Root is more blunt: “The AMA system is not good for lab tests.”
One cause for this may be a conflict between the AMA editors and product manufacturers, Boston Healthcare’s Stewart told attendees of the Dx/Rx Summit.
For instance, “stakeholders” — diagnostic labs and platform shops — “want to be certain that new platform methodologies can be accommodated,” Stewart said. The AMA, however, “wants to simplify diagnostic coding and make it generalizable.”
Specifically, industry wants the CPT to create codes for individual steps “to provide flexibility as methodologies improve” and “create competitive advantage” through “exclusive coding,” while the AMA believes that “all steps necessary to reach a diagnostic conclusion should be encompassed under one code,” she said. She added that the AMA wants “general language” to “level the playing field.”
This puts the onus on technology companies, and not the reference labs, to learn about existing and upcoming codes, and to determine whether their products will offer labs a return on their investment. “Reference labs need good, robust ROI models,” Gregory Richard, vice president of managed care and insurer markets, said during the Dx/Rx Summit. “We don’t have them in-house, so we rely on the [test] manufacturer.”
Another issue that affects molecular diagnostics is that CPT codes for molecular diagnostic tests are based not on a particular gene or disease marker, but on the technology that a lab uses. This muddles reimbursement protocols for payors and may curtail demand and hamstring vendors’ ability to recoup R&D expenses, experts said.

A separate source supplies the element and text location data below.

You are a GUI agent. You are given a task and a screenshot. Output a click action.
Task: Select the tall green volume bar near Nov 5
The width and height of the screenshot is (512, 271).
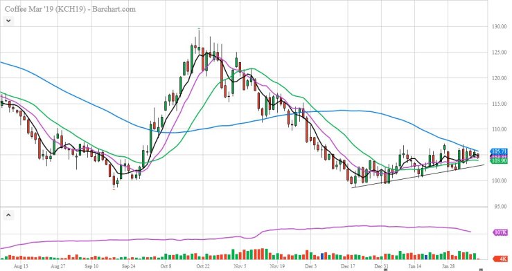coord(233,254)
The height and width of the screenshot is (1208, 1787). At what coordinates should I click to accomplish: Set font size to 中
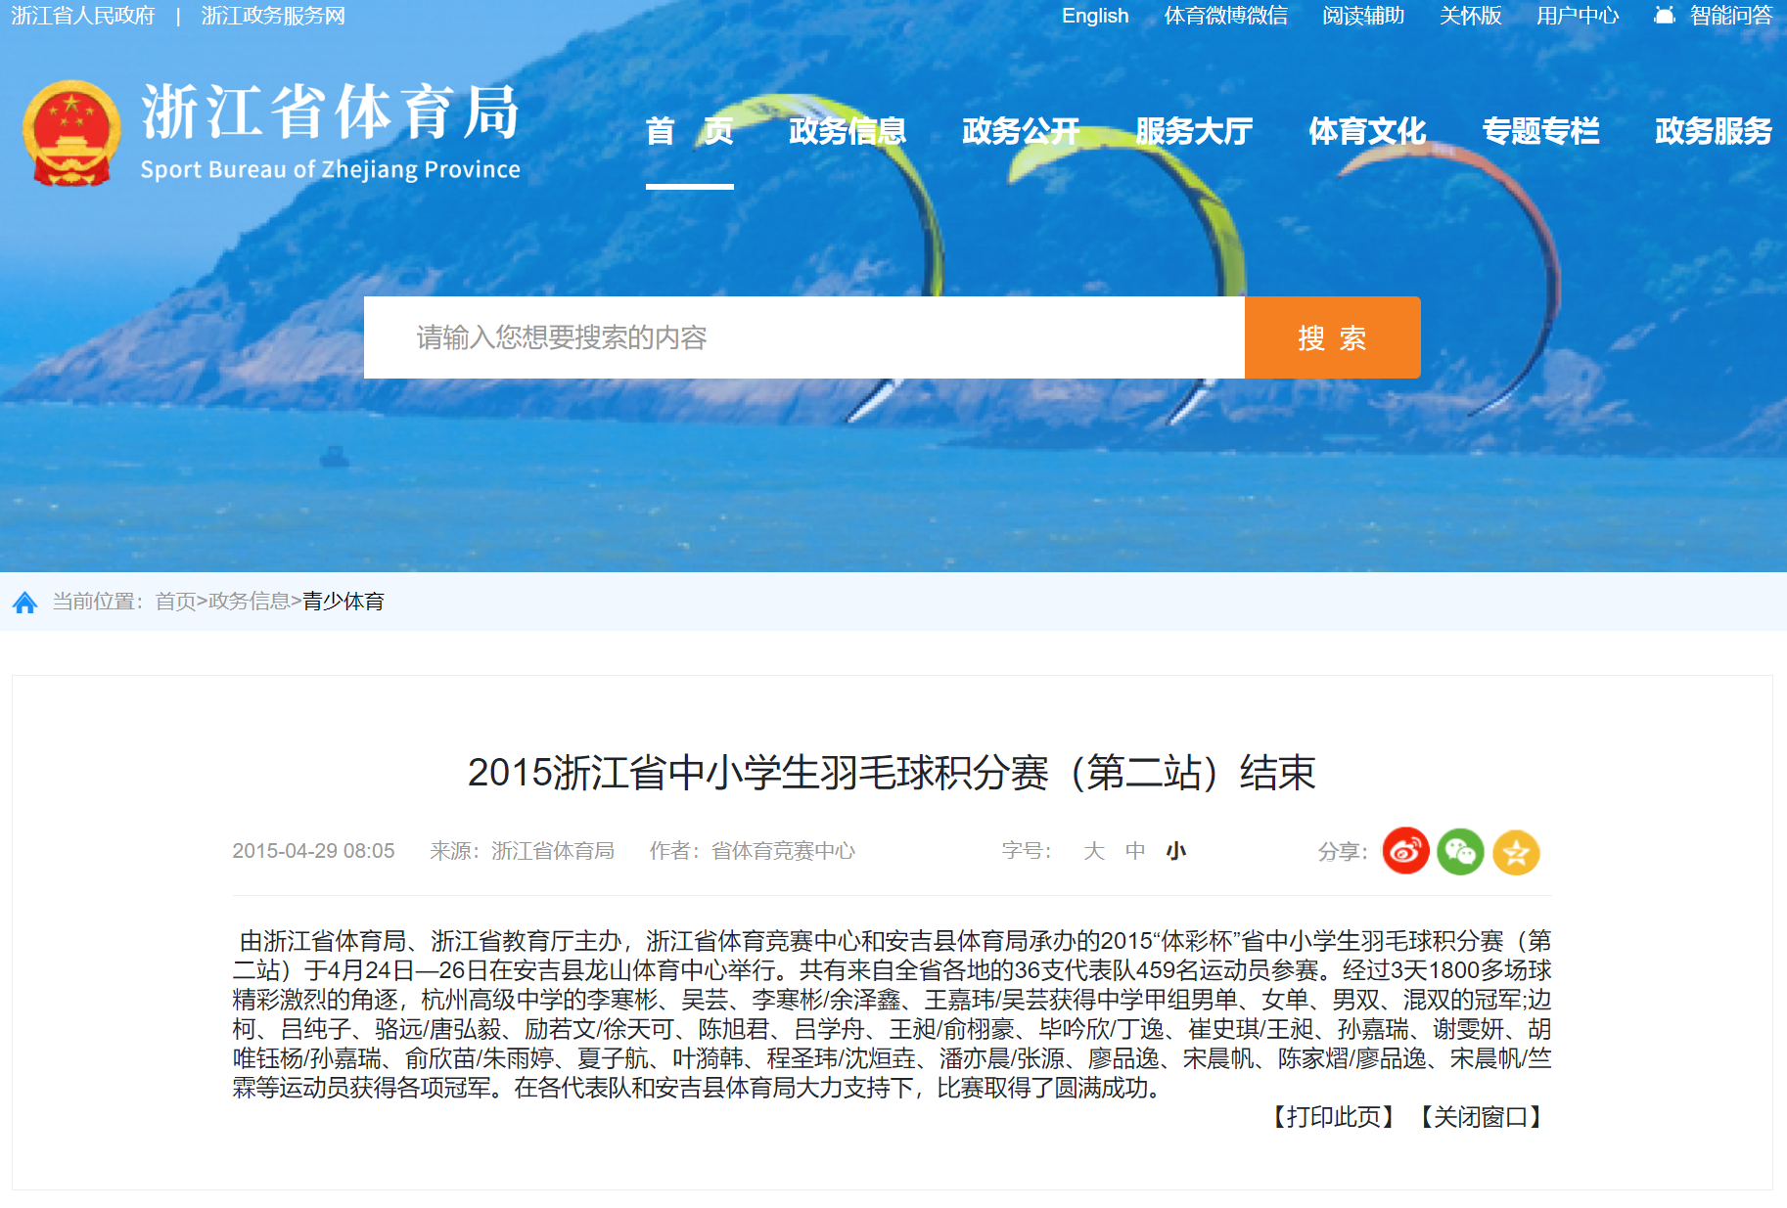coord(1134,851)
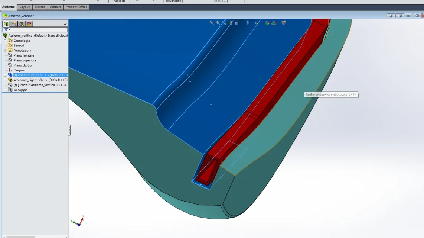The height and width of the screenshot is (238, 424).
Task: Select the Zoom to Fit icon
Action: point(212,23)
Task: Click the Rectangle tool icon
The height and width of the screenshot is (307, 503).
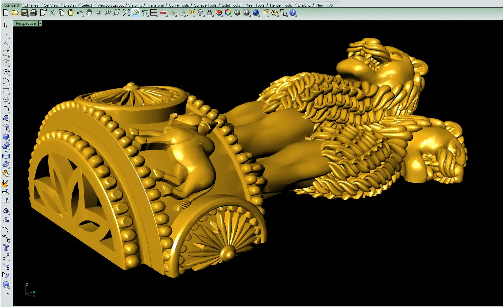Action: [x=6, y=90]
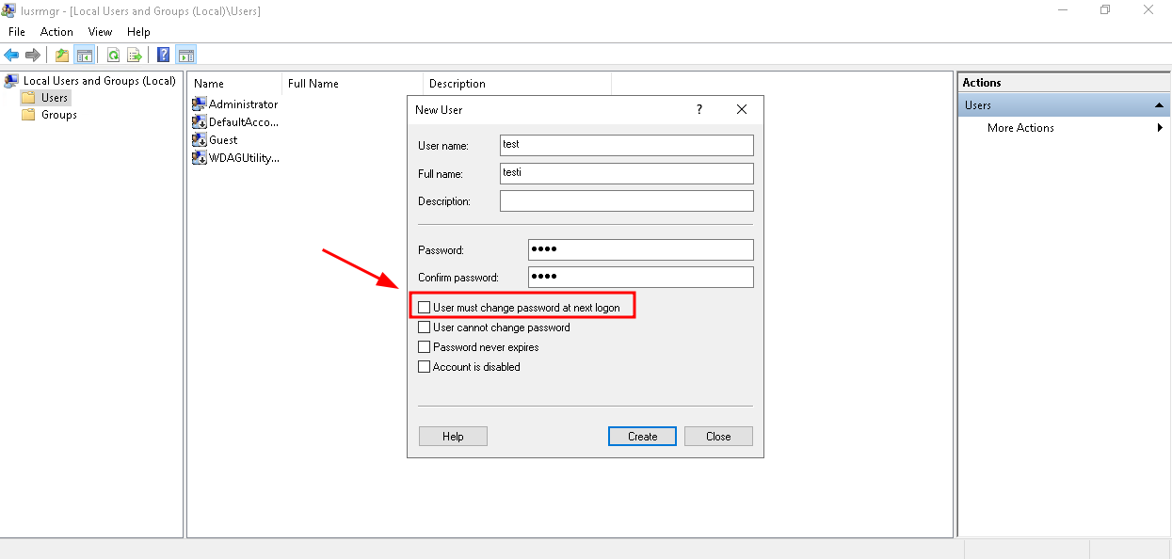Toggle Show/Hide Action Pane icon

185,55
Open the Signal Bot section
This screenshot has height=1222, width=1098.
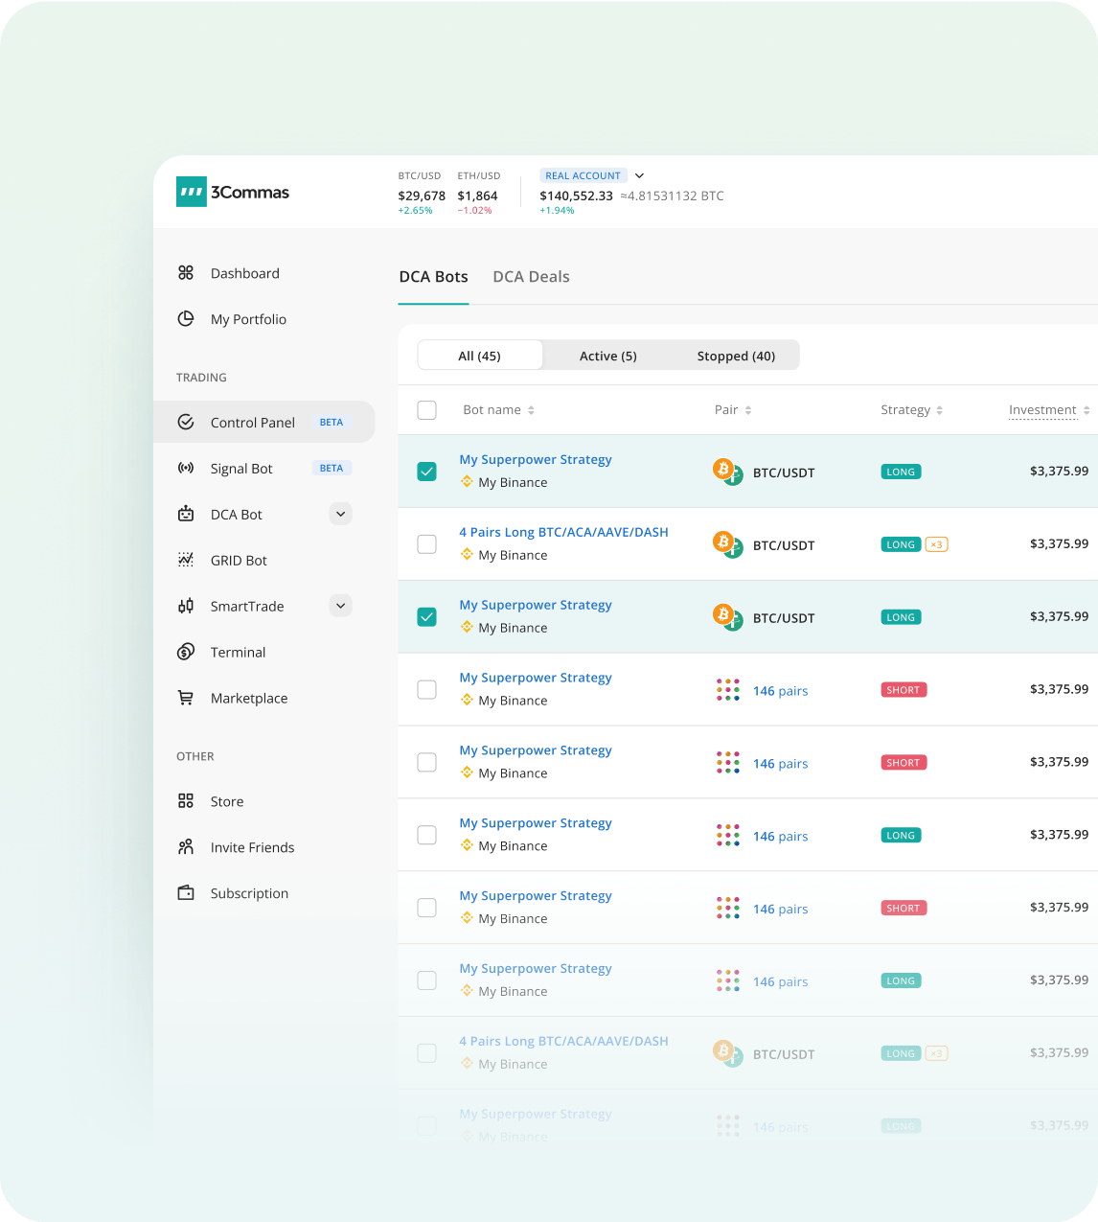[241, 469]
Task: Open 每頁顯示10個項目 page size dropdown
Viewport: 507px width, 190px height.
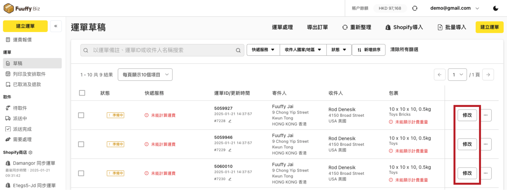Action: [145, 75]
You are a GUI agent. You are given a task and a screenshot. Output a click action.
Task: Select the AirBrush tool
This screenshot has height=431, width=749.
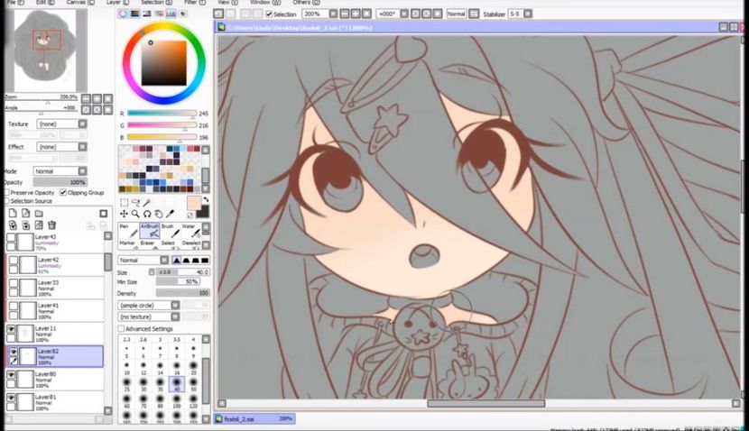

“Coding and payment based only on analytical technology … may not account for important differences between tests, such as reagent expense that varies depending on the condition being tested,” Ferraro wrote in a recent commentary in IVD Technology, an industry publication. The CPT’s inability to account for these differences “directly affects a laboratory’s ability to obtain appropriate payment and offer certain tests profitably.”
In any event, the process appears to have stalled. According to Stewart, the AMA’s CPT panel has “halted discussion of requests for molecular diagnostic tests pending discussions about how to accommodate the plethora of new technologies.”
She added that a “molecular diagnostics task force” within the group is currently developing a “new system” for reporting molecular diagnostics tests.
The proposal under discussion includes mechanisms for reporting the disease tested, and will probably rely on “modifiers” with existing CPT codes to indicate the disease, Stewart said.
However, according to the AMA, the notion that the contents of the CPT book affect whether a product is reimbursed by payors is wrong. “There is no guarantee that just because your product is listed in the CPT book that it will be paid for,” a spokesman for the medical association told SNPtech Pharmacogenomics Reporter. “CPT is only a nomenclature — a system for identifying services in medical records … so it can be easily reported to a payor.
“CPT doesn't determine payment policies,” added the spokesman, who asked not to be named. “There are plenty of CPT codes that insurance companies will not pay for. [Molecular diagnostics companies’] beef is with insurance companies, not CPT.”
The spokesman also said that physicians wishing to prescribe a diagnostic or perform a service that is not listed as a CPT code may still be reimbursed. In this case, the physician “would only have to provide the proper documentation as defined by the third-party payor.”